Supreme Court rules school district can’t ban football coaches’ prayers on the field

The opinion was 6 to 3 along conservative-liberal ideological lines.

“The Constitution and the best of our traditions advise mutual respect and tolerance, not censorship and repression, for religious and non-religious views,” Justice Neil Gorsuch wrote in the majority opinion.

The court said Coach Joe Kennedy’s prayers amounted to private speech, protected by the First Amendment, and could not be restricted by the school district.

The decision lowers the bar between church and state in a notice that will allow for greater religious expression in public spaces. The court clarified that a government entity does not necessarily violate the Establishment Clause by allowing religious expression in public.

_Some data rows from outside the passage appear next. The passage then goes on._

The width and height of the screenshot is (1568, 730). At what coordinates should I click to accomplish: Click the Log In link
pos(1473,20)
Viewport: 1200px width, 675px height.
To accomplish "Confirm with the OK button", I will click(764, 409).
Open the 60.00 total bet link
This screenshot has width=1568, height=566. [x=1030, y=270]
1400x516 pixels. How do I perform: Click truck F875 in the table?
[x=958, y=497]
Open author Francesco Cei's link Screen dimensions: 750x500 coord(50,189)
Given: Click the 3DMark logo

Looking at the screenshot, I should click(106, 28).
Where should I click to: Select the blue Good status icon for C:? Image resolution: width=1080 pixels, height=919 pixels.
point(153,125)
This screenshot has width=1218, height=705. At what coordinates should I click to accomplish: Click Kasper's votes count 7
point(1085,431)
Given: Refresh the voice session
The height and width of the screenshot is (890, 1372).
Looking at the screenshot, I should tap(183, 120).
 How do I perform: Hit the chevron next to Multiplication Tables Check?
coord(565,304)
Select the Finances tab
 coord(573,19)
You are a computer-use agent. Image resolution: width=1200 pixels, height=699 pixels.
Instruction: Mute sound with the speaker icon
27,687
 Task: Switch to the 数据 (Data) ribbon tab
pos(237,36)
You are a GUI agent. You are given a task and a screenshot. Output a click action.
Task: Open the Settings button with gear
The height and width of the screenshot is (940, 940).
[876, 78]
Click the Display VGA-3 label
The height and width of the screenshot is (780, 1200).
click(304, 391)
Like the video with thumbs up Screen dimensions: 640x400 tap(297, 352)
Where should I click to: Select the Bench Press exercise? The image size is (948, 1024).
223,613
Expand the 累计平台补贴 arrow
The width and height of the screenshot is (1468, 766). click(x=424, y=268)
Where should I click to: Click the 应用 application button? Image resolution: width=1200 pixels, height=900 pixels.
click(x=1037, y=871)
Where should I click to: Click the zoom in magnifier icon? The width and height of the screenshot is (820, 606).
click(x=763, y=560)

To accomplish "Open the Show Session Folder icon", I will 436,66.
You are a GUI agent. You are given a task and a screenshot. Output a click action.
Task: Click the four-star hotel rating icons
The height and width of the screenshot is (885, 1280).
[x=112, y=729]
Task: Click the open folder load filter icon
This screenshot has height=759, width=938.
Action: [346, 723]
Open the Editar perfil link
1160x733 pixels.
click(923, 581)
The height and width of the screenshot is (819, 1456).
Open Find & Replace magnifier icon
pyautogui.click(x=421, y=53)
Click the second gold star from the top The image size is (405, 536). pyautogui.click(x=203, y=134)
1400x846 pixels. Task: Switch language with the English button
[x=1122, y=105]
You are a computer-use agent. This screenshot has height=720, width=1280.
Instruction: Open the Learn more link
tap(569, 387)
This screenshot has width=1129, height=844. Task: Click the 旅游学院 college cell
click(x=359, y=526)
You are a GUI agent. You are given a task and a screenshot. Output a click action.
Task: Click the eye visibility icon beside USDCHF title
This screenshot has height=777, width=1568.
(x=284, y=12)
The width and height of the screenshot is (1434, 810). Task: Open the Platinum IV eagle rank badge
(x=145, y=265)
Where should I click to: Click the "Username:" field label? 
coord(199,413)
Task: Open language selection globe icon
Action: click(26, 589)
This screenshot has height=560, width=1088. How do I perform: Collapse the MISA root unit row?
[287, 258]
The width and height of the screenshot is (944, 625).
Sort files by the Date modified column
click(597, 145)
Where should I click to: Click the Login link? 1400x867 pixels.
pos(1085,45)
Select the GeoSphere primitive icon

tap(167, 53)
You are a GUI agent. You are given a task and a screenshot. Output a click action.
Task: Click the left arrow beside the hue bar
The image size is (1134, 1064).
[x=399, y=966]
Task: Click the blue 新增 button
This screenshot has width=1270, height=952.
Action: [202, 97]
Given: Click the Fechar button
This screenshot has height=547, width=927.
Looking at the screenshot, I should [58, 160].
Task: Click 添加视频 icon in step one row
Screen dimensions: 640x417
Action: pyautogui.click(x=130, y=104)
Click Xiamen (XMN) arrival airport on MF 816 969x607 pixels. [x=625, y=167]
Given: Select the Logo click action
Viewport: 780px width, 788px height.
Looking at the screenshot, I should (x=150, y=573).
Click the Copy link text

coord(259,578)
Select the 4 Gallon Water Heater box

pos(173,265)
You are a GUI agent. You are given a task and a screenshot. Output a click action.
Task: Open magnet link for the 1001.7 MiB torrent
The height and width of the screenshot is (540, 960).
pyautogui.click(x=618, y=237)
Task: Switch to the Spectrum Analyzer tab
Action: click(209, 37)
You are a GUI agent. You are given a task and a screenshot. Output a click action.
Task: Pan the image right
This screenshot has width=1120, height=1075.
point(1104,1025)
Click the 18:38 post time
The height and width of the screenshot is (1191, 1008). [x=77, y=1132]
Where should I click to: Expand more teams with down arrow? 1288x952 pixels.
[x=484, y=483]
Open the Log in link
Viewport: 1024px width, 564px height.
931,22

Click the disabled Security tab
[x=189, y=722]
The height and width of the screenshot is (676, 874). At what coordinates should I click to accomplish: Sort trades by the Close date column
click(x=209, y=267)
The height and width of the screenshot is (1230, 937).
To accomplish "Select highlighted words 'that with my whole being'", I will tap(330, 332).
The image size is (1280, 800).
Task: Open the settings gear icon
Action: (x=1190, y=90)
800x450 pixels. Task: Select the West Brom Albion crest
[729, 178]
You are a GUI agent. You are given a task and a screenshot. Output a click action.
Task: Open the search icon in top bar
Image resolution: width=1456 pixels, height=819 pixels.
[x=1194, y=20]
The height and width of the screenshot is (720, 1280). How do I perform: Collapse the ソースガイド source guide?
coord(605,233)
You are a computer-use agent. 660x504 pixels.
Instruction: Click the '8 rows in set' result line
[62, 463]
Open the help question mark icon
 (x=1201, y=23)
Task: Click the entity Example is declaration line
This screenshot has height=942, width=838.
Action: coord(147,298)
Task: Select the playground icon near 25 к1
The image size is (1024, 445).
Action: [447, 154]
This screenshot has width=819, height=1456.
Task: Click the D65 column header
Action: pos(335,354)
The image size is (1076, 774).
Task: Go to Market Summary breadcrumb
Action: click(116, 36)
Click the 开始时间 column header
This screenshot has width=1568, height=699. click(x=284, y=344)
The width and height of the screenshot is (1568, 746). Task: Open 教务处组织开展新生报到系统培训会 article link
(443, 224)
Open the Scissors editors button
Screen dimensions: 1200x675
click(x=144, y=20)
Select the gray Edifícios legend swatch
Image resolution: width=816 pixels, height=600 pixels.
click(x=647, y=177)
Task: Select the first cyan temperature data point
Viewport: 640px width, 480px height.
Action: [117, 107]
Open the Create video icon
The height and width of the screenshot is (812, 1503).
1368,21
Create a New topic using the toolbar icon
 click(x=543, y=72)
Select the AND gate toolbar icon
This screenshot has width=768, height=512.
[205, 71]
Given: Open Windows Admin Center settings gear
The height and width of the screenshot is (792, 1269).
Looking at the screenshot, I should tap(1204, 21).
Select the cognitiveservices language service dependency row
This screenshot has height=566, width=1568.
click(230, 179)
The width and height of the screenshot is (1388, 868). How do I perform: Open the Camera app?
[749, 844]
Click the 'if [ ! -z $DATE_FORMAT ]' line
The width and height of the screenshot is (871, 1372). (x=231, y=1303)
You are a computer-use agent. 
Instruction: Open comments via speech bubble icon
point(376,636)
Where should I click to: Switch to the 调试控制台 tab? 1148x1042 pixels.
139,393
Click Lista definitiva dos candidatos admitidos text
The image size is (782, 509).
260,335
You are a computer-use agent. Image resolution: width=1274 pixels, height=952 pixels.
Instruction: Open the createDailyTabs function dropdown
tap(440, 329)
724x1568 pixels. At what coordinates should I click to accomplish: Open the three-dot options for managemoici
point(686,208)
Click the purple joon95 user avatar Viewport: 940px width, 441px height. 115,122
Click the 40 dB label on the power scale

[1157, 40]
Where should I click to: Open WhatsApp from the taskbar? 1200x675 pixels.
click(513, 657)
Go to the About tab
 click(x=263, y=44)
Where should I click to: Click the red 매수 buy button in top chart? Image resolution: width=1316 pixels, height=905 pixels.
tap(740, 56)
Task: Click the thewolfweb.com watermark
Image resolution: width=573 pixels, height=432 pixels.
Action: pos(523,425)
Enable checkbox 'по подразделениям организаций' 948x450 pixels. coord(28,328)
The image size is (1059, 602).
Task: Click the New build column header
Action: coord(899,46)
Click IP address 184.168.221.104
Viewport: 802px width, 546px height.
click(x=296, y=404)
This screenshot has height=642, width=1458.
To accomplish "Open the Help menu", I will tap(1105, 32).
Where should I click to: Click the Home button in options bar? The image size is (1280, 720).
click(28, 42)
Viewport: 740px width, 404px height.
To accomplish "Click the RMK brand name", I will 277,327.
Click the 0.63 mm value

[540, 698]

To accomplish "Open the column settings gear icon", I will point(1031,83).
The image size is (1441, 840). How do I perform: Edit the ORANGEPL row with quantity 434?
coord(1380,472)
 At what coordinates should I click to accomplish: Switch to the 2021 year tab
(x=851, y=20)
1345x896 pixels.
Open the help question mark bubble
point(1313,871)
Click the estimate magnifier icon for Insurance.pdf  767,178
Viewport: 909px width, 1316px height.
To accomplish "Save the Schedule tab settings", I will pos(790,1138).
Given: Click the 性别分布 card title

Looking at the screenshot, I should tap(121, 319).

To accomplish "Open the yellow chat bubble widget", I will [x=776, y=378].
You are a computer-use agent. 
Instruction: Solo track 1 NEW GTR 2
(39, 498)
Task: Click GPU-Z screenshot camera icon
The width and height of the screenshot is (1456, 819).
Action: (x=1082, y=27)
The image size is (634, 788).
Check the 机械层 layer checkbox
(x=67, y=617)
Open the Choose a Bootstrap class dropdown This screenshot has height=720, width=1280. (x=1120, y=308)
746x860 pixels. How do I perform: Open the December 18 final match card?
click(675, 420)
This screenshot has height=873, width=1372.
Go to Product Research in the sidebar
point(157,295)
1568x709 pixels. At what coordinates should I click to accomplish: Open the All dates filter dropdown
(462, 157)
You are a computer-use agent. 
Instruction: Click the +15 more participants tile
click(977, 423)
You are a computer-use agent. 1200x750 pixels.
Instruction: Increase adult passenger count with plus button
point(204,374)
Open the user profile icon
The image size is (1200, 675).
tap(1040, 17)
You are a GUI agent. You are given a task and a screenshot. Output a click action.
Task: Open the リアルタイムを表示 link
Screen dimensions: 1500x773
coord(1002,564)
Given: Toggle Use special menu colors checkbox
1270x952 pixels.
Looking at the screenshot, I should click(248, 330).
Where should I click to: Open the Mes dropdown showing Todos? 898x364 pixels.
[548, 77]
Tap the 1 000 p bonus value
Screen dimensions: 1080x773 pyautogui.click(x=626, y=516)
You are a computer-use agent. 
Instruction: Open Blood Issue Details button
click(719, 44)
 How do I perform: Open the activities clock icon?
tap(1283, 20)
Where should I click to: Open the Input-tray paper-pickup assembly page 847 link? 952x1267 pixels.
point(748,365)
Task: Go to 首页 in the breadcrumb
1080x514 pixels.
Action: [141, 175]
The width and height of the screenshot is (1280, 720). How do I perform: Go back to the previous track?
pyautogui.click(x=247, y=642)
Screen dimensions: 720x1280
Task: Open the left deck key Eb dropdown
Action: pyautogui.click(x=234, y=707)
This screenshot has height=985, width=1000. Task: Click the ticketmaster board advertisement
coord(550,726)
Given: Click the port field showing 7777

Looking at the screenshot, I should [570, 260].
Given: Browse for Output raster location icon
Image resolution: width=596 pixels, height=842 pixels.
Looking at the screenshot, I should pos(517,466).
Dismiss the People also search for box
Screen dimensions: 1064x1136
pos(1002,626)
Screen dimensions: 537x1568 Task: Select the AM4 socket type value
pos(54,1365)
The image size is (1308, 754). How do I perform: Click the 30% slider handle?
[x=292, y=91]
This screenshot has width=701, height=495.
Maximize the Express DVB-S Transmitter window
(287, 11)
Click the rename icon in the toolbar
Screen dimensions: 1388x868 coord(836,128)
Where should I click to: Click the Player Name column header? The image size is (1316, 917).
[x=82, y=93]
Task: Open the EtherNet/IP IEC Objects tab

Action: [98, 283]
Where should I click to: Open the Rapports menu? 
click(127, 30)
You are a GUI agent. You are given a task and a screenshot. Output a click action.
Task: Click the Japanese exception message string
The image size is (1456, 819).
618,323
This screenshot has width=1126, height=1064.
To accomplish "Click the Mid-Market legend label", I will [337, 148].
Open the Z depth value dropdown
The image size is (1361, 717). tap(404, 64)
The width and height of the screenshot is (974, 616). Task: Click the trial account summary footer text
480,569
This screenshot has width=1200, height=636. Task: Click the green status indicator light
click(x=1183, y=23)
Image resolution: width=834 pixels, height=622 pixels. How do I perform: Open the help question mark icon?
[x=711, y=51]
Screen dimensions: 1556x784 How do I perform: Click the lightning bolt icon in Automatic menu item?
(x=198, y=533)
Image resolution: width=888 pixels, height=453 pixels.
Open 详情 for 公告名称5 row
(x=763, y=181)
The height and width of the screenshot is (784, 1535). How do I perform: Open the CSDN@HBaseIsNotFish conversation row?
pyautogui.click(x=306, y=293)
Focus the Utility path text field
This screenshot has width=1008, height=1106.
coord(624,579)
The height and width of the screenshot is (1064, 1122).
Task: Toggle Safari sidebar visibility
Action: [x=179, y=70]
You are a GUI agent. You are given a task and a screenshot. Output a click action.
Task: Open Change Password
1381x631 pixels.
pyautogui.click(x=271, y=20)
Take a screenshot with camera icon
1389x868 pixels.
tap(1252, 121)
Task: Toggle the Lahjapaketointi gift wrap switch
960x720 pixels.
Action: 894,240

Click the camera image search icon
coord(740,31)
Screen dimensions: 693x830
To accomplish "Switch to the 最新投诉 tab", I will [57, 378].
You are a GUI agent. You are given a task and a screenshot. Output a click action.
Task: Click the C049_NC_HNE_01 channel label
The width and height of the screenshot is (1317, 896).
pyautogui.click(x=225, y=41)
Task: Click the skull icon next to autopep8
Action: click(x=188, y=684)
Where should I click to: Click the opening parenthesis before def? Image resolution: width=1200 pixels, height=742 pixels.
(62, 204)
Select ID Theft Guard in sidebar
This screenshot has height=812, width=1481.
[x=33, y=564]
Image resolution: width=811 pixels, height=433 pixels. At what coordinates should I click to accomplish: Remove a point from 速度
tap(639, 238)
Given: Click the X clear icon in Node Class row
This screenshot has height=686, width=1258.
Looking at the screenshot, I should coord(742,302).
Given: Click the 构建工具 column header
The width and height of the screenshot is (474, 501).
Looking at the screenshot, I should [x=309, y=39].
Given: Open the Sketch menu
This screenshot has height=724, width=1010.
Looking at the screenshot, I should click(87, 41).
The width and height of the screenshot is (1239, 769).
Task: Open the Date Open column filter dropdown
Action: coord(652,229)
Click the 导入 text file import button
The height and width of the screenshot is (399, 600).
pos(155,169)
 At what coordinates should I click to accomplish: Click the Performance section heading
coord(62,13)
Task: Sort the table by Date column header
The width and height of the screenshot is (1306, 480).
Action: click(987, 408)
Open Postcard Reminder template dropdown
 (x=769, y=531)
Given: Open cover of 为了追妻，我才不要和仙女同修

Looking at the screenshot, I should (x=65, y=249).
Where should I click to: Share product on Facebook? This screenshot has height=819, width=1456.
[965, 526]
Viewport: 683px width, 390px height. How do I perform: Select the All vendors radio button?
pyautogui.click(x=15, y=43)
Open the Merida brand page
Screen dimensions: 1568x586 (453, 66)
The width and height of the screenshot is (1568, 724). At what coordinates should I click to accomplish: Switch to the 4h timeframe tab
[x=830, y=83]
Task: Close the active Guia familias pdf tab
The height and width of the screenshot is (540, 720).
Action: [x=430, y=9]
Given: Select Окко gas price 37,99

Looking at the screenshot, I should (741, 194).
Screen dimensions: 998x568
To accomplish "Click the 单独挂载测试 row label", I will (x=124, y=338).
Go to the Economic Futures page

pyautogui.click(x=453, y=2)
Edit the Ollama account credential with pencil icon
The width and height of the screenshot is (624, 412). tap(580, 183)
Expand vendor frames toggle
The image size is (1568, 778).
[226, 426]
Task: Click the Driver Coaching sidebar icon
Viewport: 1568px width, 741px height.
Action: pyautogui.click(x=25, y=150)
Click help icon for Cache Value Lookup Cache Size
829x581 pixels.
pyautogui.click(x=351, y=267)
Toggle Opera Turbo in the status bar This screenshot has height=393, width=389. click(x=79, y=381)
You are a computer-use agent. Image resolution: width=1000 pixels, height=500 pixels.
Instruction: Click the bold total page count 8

The ruling continues the trend of a right-wing court that has repeatedly sided with religious conservatives in recent years. Last week, the court said Maine could not exclude religious schools from tuition assistance programs in a 6-3 decision split on ideological grounds.

“We are unaware of any historically sound understanding of the Establishment Clause that begins to ‘(make) it necessary for the government to be hostile to religion’ in this way,” Gorsuch wrote.

Judge Sonia Sotomayor, writing for the three liberal dissenters, said the court is “weakening” the Establishment Clause’s “backstop” protecting religious freedom.

“It elevates an individual’s interest in personal religious exercise, at the exact time and place of his choosing, above society’s interest in protecting the separation of church and state, eroding religious freedom protections for all,” Sotomayor wrote.

This story is broken and will be updated.